Explanation of Overcall
The term “overcall” in poker means to call after a player before us has already called.
For example, on a three-handed flop. Player 1 bets, player 2 calls, player 3 overcalls. If there are more players involved in the hand, any subsequent calls against player 1’s bet are also referred to as overcalls.
An overlimp is also a type of overcall, but exclusively refers to players calling against the original BB post on the preflop betting round. For example, if UTG open limps preflop, any additional limps that occur preflop are referred to as overlimps.
Example of Overcall used in a sentence -> The button open raised, the small blind cold called and we overcalled in the big blind.
How to Use Overcall as Part of Your Poker Strategy
Whether we are dealing with preflop or postflop overcalls, or overcalls in another variant besides Hold’em, overcalls share two common characteristics.
1. The implication is that we will be involved in a multiway pot. Our hand selection when deciding whether to overcall should hence be weighted towards those holdings that preform well in multi-way pots.
2. We are offered better pot-odds in general when dealing with overcall scenarios. Since one or more players have already called before us, our investment will be much smaller relative to the size of the total pot i.e. we get better pot odds. Although we might imagine that this allows us to continue wider, it’s important to remember that the potential for domination is much higher when playing multiway.

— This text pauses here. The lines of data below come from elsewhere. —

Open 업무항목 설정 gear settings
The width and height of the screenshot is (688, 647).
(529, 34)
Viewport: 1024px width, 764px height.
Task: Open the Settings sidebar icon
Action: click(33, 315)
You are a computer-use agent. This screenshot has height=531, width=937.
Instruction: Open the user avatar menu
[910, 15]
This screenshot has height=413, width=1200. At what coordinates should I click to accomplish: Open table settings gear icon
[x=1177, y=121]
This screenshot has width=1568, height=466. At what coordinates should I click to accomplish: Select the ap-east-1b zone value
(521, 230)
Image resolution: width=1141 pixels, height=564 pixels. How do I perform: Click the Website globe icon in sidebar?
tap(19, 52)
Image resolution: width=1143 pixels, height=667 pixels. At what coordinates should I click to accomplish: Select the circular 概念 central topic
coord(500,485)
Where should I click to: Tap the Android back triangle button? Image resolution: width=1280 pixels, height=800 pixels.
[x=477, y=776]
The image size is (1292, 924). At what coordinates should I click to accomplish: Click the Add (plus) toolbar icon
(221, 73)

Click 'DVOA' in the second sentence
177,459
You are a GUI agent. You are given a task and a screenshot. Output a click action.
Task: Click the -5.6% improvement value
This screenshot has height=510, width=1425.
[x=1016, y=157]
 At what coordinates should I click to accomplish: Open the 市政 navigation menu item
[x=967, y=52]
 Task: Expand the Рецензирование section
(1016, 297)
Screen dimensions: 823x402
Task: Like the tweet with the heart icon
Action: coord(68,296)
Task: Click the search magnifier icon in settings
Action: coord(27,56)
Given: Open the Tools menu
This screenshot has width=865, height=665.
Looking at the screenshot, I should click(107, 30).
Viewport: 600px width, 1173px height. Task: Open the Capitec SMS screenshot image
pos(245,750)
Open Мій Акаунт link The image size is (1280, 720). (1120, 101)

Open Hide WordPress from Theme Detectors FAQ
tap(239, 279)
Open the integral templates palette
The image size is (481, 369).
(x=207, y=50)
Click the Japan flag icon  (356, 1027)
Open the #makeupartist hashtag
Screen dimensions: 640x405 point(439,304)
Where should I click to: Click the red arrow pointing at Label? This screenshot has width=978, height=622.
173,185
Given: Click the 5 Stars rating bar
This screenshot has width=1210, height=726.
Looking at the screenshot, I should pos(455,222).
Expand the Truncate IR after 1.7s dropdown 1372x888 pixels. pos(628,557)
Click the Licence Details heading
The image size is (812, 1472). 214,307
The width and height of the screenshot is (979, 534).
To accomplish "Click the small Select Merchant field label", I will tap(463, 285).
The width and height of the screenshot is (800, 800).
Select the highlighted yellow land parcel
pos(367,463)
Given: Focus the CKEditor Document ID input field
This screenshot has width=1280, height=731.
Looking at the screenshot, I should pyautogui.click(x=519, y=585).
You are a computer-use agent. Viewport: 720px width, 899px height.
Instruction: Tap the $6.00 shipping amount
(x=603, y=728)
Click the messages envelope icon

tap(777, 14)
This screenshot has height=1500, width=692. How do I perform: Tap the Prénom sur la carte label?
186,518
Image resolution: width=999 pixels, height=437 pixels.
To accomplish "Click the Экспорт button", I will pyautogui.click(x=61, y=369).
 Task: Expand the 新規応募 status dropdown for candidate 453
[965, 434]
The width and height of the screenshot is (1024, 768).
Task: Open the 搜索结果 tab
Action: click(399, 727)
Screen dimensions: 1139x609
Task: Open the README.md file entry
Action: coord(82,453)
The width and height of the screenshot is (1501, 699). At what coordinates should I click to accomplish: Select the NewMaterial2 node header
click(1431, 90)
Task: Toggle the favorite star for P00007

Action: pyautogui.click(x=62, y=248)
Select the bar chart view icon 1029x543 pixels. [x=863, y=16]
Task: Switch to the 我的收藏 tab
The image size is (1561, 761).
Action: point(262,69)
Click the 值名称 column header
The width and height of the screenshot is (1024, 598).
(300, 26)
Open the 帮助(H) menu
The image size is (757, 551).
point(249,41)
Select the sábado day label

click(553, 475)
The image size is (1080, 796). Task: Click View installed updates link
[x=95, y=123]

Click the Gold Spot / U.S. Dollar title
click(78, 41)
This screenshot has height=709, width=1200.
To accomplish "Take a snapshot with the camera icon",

Mid-strength made hands lose a lot of value due to the likelihood that they are either already beat or will be outdrawn by the river. Weak draws also go down in value a lot due to the potential for domination when hitting. The main category of hands that benefits from the better pot odds are the holdings that also benefit from excellent implied odds, nut draws in this case. So, although we get better pot-odds in multiway scenarios, this is not free license to defend an insupportably wide range.